- Given problem:
Rewrite the entries below with "back navigation arrow" changed to "return arrow" and everything else the same, omitting the pictures.

- Dataset rows:
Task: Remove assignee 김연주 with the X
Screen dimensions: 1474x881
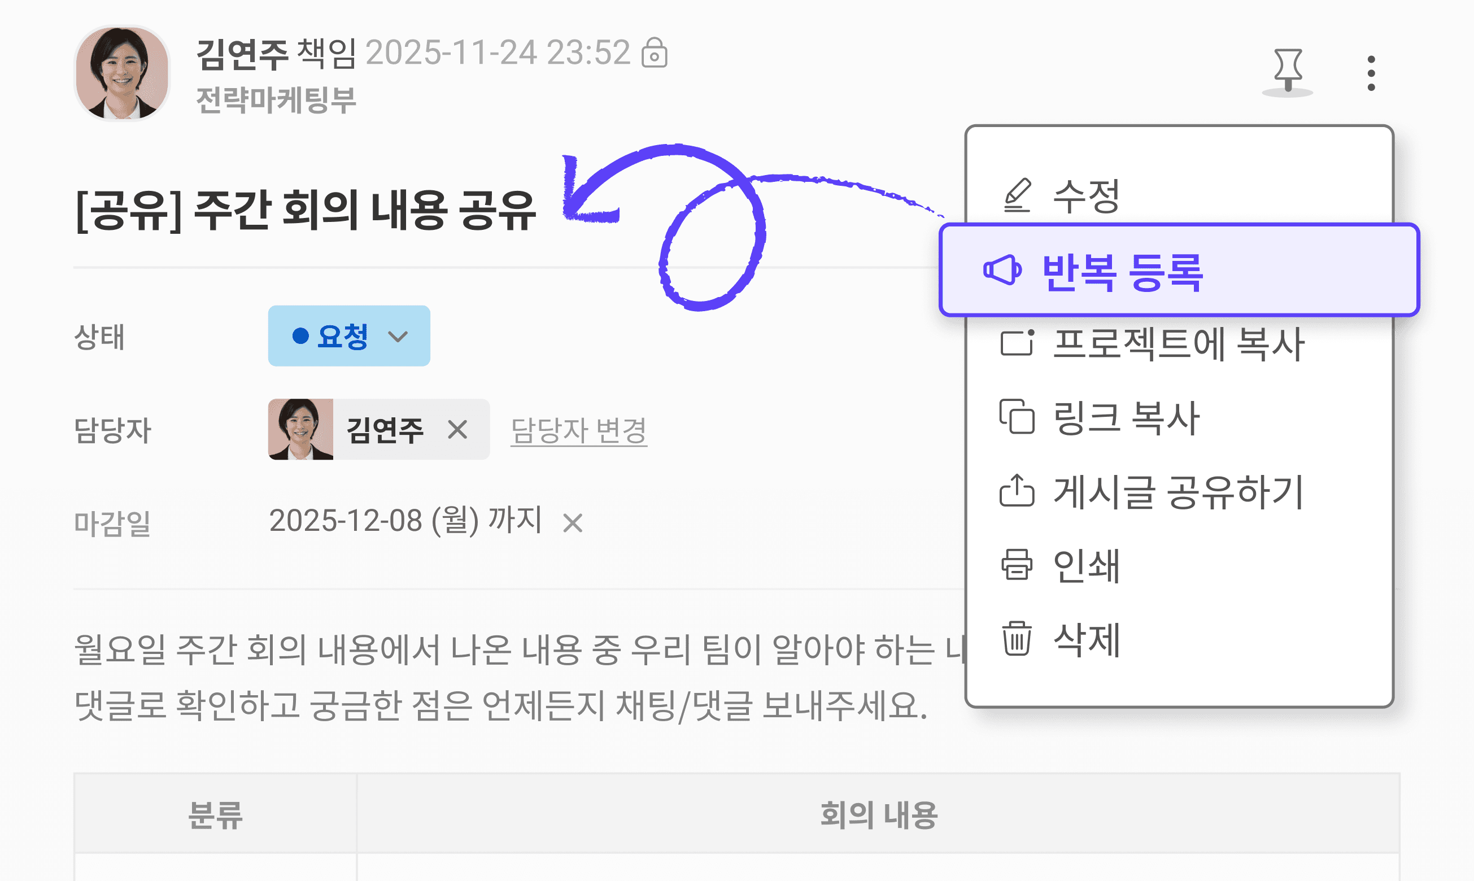Action: (457, 429)
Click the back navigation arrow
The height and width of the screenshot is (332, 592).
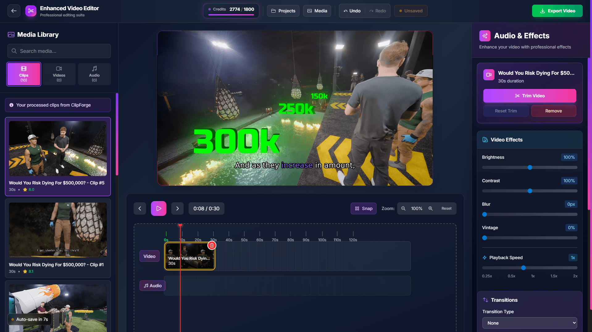(14, 11)
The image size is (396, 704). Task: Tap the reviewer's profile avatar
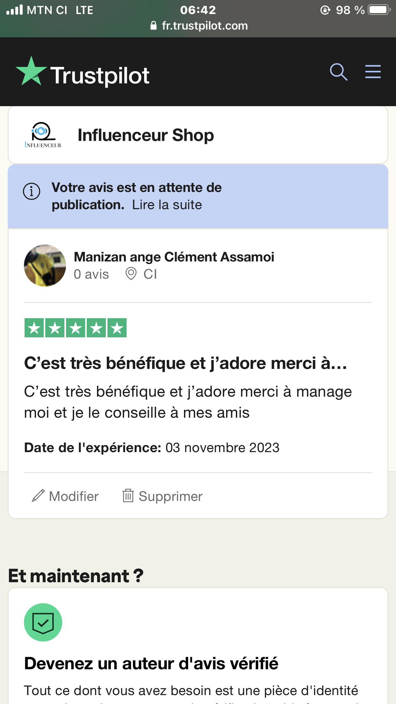(45, 266)
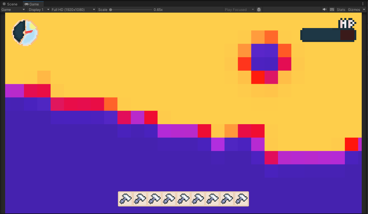The height and width of the screenshot is (214, 368).
Task: Select the Game tab
Action: coord(32,4)
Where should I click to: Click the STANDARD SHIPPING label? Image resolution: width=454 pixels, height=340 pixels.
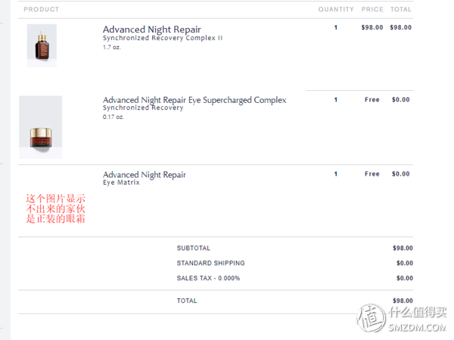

- Complete answer:
Task: Remove assignee 김연주 with the X
Screen dimensions: 1474x881
Action: (457, 429)
Click the return arrow
The height and width of the screenshot is (332, 592).
(14, 11)
The image size is (396, 704). Task: Tap the reviewer's profile avatar
(45, 266)
The height and width of the screenshot is (214, 368).
Task: Select the Game tab
Action: coord(32,4)
Where should I click to: Click the STANDARD SHIPPING label? Image resolution: width=454 pixels, height=340 pixels.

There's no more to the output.